Terminology used in this section
The following terminology is used throughout this section:
- SA: Security Association
- IKE Phase 1: Main Mode
- IKE Phase 2: Quick Mode
IKE Phase 1 - default parameters
IKE Phase 1 establishes the secure control channel used to authenticate peers and protect negotiation traffic.
Table 1. Default Phase 1 properties
| Property | Value |
|---|---|
| IKE version | IKEv1 and IKEv2 |
| Diffie-Hellman group | Group 2 (1024-bit) |
| Authentication method | Pre-shared key |
| SA lifetime | 28,800 seconds |
| Number of Quick Mode SAs | 100 |
UiPath VPN Gateways support the following encryption and integrity combinations as part of the default policy:
- AES256, SHA1
- AES256, SHA256
- AES128, SHA1
- AES128, SHA256
- 3DES, SHA1
- 3DES, SHA256
During negotiation, the gateway automatically selects the strongest mutually supported combination between UiPath and the on-premises VPN device.
IKE Phase 2 - default parameters
IKE Phase 2 establishes the data tunnels used for application traffic.
Table 2. Default Phase 2 properties
| Property | Value |
|---|---|
| IKE version | IKEv1 and IKEv2 |
| SA lifetime (time) | 27,000 seconds |
| SA lifetime (bytes) | 102,400,000 KB |
| Dead Peer Detection (DPD) | Supported |
The default policy supports multiple encryption, integrity, and PFS combinations. The combination that is ultimately used depends on whether the UiPath VPN Gateway acts as the initiator or the responder during Phase 2 negotiation.
This behavior is expected in IPsec implementations and improves compatibility with a broad range of VPN devices.
UiPath Gateway as initiator
When the UiPath VPN Gateway initiates Phase 2 negotiation, it supports the following combinations:
| Encryption | Authentication | PFS group |
|---|---|---|
| GCM AES256 | GCM (AES256) | None |
| AES256 | SHA1 | None |
| 3DES | SHA1 | None |
| AES256 | SHA256 | None |
| AES128 | SHA1 | None |
| 3DES | SHA256 | None |
UiPath Gateway as responder (full supported set)

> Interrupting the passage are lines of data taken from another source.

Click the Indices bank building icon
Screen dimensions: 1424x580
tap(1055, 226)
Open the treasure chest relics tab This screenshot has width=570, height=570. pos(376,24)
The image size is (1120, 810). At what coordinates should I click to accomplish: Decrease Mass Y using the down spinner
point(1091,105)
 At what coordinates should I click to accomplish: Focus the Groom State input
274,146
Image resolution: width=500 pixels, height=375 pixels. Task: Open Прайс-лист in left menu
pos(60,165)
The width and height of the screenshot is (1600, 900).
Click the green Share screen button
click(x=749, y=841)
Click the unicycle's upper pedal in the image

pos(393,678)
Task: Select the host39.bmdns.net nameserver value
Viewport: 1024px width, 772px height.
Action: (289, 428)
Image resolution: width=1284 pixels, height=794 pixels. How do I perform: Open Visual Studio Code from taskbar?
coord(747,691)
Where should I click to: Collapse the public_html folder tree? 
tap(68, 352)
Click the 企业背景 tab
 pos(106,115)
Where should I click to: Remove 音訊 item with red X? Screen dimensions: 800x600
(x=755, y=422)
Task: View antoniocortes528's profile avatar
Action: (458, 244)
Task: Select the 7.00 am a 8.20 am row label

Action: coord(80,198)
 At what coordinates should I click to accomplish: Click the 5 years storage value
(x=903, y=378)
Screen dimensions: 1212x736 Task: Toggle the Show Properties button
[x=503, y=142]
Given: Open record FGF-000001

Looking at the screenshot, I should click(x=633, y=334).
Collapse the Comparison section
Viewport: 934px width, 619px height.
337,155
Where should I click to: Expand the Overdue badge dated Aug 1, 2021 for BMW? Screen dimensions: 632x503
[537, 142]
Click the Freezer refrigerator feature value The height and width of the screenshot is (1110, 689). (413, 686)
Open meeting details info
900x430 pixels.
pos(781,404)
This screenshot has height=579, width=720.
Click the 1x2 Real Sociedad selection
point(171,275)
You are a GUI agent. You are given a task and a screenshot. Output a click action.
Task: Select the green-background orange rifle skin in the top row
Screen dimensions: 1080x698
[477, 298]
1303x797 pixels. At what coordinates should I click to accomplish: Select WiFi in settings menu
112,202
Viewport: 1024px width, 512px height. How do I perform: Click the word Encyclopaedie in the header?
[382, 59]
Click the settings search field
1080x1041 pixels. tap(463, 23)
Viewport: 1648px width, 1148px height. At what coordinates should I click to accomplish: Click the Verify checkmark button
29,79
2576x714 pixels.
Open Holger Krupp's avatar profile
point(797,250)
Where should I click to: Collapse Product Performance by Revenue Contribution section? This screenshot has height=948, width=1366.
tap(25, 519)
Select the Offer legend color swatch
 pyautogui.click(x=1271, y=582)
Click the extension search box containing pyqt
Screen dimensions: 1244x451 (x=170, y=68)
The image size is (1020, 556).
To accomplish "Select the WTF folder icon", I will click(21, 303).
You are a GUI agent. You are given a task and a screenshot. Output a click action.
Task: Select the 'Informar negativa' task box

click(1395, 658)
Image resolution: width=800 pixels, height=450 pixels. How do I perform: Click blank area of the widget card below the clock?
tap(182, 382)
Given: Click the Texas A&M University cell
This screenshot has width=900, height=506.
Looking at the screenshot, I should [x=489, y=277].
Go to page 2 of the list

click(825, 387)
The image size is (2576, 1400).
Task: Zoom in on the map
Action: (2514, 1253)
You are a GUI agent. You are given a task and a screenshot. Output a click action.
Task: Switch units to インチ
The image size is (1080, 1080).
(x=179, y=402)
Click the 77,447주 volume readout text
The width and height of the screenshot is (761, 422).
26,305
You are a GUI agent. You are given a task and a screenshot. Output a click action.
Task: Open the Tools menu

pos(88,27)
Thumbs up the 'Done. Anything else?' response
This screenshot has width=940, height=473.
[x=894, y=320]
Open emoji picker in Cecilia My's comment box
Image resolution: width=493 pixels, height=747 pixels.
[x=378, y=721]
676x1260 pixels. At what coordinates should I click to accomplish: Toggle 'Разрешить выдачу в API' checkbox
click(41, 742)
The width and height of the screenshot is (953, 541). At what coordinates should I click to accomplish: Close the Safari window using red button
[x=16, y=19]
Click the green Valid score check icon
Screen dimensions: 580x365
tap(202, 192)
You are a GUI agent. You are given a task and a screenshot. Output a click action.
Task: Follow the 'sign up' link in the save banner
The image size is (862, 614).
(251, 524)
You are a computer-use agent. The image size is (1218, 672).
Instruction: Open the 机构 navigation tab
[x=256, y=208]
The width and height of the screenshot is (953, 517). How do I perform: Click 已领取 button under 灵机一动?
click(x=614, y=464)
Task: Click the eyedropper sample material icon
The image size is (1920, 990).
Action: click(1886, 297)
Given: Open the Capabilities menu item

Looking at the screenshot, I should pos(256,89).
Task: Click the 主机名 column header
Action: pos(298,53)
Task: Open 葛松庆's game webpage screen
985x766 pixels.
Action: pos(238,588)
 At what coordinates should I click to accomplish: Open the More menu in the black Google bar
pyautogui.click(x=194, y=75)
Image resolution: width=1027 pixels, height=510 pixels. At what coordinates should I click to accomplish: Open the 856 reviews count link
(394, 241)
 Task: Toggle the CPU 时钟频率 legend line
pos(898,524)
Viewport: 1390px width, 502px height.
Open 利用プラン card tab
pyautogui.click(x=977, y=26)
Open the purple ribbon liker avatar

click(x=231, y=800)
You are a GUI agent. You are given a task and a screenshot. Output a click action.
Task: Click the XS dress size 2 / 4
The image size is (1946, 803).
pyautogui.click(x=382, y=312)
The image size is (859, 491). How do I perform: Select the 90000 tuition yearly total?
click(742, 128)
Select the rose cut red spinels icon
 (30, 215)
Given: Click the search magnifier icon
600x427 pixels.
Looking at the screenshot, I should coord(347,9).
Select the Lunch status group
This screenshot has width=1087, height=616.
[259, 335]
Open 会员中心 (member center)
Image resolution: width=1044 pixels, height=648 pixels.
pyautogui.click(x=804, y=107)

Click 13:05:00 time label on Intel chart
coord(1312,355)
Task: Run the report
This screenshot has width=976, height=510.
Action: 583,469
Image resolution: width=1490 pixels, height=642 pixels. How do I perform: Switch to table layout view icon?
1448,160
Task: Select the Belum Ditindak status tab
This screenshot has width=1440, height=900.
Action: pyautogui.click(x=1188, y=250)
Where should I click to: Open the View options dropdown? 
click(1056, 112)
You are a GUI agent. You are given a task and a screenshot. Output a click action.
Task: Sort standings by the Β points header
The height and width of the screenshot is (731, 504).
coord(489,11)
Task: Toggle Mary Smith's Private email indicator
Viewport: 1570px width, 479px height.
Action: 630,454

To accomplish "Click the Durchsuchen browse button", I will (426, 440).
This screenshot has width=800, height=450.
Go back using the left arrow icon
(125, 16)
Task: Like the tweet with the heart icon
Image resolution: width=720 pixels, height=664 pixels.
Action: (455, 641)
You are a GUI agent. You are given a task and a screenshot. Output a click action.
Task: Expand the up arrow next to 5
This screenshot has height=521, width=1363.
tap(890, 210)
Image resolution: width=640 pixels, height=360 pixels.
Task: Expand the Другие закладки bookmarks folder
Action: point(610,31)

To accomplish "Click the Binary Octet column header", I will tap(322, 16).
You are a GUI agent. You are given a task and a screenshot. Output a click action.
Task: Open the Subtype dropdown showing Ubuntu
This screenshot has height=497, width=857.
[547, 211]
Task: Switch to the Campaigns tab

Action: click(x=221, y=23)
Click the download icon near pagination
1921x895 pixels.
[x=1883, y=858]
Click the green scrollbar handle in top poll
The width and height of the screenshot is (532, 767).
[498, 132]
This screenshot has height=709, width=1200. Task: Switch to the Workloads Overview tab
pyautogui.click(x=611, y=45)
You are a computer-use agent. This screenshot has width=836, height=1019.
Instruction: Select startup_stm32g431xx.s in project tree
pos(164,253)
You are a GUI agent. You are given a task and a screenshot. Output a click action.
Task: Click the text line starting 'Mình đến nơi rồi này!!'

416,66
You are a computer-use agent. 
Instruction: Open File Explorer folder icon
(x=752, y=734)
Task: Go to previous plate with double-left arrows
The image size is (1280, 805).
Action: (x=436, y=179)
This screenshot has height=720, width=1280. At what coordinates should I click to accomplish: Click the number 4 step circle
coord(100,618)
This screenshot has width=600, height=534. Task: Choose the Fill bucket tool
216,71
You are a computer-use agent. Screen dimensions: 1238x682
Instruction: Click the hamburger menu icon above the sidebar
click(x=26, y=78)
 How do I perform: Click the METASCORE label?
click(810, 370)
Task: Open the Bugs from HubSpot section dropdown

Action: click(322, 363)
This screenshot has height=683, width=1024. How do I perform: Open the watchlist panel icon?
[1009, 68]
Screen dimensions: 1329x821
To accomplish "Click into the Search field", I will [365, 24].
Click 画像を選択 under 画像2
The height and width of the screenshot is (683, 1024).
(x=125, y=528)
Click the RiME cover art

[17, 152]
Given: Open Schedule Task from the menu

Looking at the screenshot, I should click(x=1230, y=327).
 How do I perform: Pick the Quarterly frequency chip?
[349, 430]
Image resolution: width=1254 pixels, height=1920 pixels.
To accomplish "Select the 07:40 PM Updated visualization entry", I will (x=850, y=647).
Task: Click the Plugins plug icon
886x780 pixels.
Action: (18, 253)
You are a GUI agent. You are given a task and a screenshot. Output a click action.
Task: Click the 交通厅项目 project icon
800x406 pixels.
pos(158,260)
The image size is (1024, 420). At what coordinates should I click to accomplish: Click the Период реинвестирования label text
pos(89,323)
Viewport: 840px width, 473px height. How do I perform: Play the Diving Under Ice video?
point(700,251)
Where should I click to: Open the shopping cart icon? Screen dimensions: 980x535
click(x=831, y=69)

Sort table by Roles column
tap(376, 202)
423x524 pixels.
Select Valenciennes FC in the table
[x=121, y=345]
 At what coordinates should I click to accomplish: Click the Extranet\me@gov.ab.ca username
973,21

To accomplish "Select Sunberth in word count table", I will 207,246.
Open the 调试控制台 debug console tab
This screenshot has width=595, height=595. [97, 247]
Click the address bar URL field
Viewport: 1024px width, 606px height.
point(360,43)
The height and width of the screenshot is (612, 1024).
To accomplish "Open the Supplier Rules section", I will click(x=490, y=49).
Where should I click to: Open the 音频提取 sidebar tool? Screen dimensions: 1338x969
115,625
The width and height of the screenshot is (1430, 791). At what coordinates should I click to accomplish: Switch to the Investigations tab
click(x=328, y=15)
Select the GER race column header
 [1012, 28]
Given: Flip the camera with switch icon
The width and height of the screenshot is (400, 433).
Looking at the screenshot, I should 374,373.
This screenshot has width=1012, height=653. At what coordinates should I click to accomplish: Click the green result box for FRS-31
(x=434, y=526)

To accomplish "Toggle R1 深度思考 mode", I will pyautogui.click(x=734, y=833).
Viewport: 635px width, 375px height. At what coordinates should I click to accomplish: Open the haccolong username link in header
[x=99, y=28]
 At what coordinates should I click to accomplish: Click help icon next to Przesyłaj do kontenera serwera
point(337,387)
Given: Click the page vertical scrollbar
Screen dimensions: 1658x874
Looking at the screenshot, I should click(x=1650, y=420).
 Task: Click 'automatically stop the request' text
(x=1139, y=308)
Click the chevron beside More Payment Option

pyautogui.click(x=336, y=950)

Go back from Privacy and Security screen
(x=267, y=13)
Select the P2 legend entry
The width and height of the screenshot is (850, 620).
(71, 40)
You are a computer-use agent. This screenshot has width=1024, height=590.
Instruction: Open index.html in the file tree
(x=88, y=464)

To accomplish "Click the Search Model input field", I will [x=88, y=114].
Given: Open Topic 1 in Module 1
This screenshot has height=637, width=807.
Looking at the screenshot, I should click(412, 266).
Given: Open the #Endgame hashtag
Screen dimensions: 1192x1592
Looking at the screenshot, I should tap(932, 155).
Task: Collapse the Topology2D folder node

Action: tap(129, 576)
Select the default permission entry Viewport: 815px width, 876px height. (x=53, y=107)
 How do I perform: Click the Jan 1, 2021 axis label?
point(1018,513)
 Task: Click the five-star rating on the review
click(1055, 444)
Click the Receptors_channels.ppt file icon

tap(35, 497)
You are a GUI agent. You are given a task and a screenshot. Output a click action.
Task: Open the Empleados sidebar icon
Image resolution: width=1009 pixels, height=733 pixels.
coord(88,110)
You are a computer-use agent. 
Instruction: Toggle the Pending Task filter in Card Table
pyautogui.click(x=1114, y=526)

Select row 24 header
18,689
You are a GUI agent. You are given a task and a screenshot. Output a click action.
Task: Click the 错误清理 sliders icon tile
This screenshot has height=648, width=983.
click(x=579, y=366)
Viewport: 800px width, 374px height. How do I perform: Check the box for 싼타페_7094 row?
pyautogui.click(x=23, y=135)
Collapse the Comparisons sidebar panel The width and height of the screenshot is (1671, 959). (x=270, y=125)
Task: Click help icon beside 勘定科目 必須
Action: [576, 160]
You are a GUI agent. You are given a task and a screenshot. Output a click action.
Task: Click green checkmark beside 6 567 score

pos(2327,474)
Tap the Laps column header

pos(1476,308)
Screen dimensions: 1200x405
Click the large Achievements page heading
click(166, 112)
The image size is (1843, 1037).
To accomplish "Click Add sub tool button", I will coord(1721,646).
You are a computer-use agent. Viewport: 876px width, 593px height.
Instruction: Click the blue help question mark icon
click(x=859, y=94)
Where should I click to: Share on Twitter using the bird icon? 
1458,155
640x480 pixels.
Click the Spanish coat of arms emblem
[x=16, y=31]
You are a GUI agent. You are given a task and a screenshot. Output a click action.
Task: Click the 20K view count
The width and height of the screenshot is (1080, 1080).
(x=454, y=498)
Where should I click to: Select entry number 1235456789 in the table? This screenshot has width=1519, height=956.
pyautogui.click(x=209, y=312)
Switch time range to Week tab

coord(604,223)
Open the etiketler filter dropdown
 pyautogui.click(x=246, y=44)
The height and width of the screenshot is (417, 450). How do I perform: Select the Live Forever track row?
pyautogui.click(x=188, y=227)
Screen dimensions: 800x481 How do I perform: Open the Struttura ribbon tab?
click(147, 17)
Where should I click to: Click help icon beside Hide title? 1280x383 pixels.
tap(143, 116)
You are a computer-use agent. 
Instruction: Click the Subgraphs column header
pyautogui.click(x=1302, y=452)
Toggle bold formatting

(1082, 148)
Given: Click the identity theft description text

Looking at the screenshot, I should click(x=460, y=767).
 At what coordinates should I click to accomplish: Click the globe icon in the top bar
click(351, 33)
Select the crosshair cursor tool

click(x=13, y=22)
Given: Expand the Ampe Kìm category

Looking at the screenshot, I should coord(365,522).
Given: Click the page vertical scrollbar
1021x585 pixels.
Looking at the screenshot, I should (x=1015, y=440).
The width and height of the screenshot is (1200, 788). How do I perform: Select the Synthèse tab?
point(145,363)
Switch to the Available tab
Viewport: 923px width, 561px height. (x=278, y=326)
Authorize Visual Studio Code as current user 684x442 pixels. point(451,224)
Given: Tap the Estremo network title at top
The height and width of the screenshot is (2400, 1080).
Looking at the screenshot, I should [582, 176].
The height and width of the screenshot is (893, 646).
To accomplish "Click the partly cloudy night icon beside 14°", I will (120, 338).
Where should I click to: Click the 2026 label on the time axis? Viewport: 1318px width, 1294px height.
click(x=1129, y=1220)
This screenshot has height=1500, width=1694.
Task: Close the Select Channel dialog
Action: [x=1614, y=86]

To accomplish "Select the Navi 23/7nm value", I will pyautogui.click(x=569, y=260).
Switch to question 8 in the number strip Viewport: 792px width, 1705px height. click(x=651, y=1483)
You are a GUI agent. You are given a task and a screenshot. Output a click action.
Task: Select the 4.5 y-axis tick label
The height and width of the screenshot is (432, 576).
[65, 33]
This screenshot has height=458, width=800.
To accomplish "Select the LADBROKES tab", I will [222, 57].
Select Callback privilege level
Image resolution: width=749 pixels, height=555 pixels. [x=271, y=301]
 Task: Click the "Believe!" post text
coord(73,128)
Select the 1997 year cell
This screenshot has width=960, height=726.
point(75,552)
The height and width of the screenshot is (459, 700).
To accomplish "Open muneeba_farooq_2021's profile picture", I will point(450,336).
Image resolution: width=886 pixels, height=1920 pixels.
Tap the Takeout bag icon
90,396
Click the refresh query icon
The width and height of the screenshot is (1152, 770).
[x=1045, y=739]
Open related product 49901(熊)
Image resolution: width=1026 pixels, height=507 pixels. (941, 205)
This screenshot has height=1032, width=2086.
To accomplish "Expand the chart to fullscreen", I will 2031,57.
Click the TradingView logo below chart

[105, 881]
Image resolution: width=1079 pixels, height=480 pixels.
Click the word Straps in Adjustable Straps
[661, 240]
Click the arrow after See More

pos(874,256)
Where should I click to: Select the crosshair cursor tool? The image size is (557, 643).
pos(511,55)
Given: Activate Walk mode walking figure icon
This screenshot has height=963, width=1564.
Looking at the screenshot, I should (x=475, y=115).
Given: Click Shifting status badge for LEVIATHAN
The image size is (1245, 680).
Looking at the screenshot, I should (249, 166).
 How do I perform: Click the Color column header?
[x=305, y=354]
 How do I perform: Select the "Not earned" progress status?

When the UiPath VPN Gateway acts as the responder, it supports a wider set of combinations to maximize interoperability:
| Encryption | Authentication | PFS group |
|---|---|---|
| GCM AES256 | GCM (AES256) | None |
| AES256 | SHA1 | None |
| 3DES | SHA1 | None |
| AES256 | SHA256 | None |
| AES128 | SHA1 | None |
| 3DES | SHA256 | None |
| DES | SHA1 | None |
| AES256 | SHA1 | 1 |
| AES256 | SHA1 | 2 |
| AES256 | SHA1 | 14 |
| AES128 | SHA1 | 1 |
| AES128 | SHA1 | 2 |
| AES128 | SHA1 | 14 |
| 3DES | SHA1 | 1 |
| 3DES | SHA1 | 2 |
| 3DES | SHA256 | 2 |
| AES256 | SHA256 | 1 |
| AES256 | SHA256 | 2 |
| AES256 | SHA256 | 14 |
| AES256 | SHA1 | 24 |
| AES256 | SHA256 | 24 |
| AES128 | SHA256 | None |
| AES128 | SHA256 | 1 |
| AES128 | SHA256 | 2 |
| AES128 | SHA256 | 14 |
| 3DES | SHA1 | 14 |
This broad responder support allows the UiPath VPN Gateway to interoperate with older VPN devices, strict enterprise firewalls, and devices that enforce specific PFS group requirements.
Common misconception
The default policy uses weak cryptography.
This is incorrect. The default policy supports multiple cryptographic algorithms but does not enforce the weakest option. During negotiation, the strongest mutually supported combination is always selected.
Key takeaway
The default IPsec / IKE policy is designed for compatibility first and should be used whenever possible. Define a custom policy only when there is a clear technical or compliance requirement.